Dans la droite ligne des saisons précédentes, la conclusion de Sweet Tooth, fable apocalyptique très noire repeinte en récit largement feelgood, échoue à traduire à l’écran la force des idées qu’elle véhicule. Un échec sans appel.
Même si l’on n’a pas lu le comic book de l’auteur canadien Jeff Lemire, on peut facilement imaginer que sa fable apocalyptique décrivant l’élimination rapide de l’humanité toute entière par une pandémie (« The Sick ») et son remplacement par une nouvelle « race », hybride (un mélange humains-animaux), était un avertissement, d’ailleurs écrit avant le Covid, et une réflexion écologique sur le mal que l’homme a fait à la planète. D’ailleurs, il est répété plusieurs fois au cours de cette troisième saison que « l’homme est la maladie », et la « pandémie est le remède » ! Soit un message fort, et clair, probablement trop sombre et déprimant pour une fiction Netflix destinée au grand public, voire aux familles.
Depuis la seconde saison, il est clair que les scénaristes de Sweet Tooth peinent à trouver le juste équilibre entre la noirceur de leur sujet et la nécessité de ménager quand même leurs téléspectateurs : on sait bien que les Etats-Uniens sont, dans leur large majorité, hostiles aux préoccupations écologiques, et que nul récit, aussi alarmiste soit-il, ne doit se terminer sans happy end, même totalement improbable. La saison 3 de Sweet Tooth, plus encore que la seconde, est donc une démonstration de l’incapacité de ses auteurs à gérer l’ambigüité de leur matériel, autant qu’à accepter les conséquences logiques de leur histoire. Comme le comic book, l’aventure de Sweet Tooth, le premier hybride né suite à des événements mal expliqués ayant impliqué sa mère scientifique, se termine par un retour à l’origine de la maladie comme de l’hybridation, une zone désolée du nord de l’Alaska où se trouvent et une station scientifique et une grotte mystérieuse gardée par une créature effrayante : gentils (Sweet Tooth, son protecteur Big Man et leurs amis) comme méchants (le Docteur Singh, et une famille de survivants particulièrement belliqueuse menée par Madame Zhang) veulent trouver cette grotte pour « résoudre » le problème, chacun à sa manière.
Bien, cinq des huit épisodes racontent le voyage vers l’Alaska, accumulant des invraisemblances encore plus énormes que celles qui ont déjà largement gâché la seconde saison, et les trois derniers racontent l’affrontement entre bons et méchants autour d’un « arbre magique » d’où coule le « sang de la terre ». La violence de ces trois derniers épisodes (avec une poursuite en camion qui louche très maladroitement vers Mad Max) est en soi intéressante, tout autant d’ailleurs que l’ambiguïté des deux personnages de « méchants » (aussi bien Adeel Akhtar que Rosalind Chao sont excellents, et sauvent de nombreuses scènes simplement par leur présence). Malheureusement, le sujet « fantastique » de la source de la pandémie et de l’hybridation est un complet WTF, qui plonge franchement dans le ridicule, et comme on le craignait, en dépit de quelques morts bien senties, Sweet Tooth se clôt sur un compromis absurde, et sur des scènes bucoliques à vous faire grincer des dents.
La déroute est donc quasi-totale, et on n’arrive même plus à apprécier les quelques points forts de la série (les paysages, la mise en scène souvent efficace…).

§ Données étudiées:

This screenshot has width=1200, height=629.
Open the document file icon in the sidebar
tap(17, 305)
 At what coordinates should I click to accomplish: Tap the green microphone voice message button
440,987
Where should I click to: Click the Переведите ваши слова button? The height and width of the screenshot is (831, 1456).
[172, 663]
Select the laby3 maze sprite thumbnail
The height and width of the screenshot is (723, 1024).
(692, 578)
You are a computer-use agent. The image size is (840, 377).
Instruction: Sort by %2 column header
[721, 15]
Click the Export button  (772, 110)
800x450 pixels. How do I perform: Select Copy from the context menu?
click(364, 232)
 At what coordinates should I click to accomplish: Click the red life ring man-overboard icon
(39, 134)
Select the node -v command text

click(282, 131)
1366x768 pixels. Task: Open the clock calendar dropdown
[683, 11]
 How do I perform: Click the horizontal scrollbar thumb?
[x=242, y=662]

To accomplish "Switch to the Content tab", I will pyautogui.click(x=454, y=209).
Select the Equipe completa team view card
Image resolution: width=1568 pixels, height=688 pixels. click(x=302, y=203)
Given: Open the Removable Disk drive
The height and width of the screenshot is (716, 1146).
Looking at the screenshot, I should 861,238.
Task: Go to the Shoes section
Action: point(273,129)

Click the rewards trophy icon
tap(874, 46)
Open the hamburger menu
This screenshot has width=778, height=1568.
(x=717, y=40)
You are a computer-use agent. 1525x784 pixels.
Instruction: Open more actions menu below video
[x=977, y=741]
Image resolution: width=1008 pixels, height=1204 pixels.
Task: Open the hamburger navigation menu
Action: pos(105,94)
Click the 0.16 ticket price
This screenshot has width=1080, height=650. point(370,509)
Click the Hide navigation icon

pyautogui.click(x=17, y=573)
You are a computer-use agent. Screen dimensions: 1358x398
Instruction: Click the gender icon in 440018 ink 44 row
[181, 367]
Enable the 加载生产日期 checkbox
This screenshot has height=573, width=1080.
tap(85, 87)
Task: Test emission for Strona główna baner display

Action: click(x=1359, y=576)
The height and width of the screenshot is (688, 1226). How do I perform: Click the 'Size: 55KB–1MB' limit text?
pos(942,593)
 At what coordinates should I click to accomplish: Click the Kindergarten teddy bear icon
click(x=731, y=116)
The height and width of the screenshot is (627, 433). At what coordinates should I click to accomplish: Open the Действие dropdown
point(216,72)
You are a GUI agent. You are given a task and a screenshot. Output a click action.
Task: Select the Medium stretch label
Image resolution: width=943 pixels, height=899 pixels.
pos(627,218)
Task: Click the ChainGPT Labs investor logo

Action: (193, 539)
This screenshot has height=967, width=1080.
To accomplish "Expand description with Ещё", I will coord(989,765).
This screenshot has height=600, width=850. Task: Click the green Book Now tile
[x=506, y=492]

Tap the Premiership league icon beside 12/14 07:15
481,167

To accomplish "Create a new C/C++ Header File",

§ Liste des consignes:
a) D'après la critique de Sweet Tooth, qu'est-ce qui empêche les scénaristes de trouver le juste équilibre depuis la seconde saison ? Répondez en une à trois phrases.
b) Recopiez fidèlement le passage de la critique de Sweet Tooth qui va de « La déroute est » jusqu'à « scène souvent efficace…). » inclus.

§ Réponses dans l'ordre:
a) Ils doivent concilier la noirceur de leur sujet avec la nécessité de ménager leurs téléspectateurs. En effet, les États-Uniens sont, dans leur large majorité, hostiles aux préoccupations écologiques, et nul récit ne doit se terminer sans happy end, même totalement improbable.

b)
La déroute est donc quasi-totale, et on n’arrive même plus à apprécier les quelques points forts de la série (les paysages, la mise en scène souvent efficace…).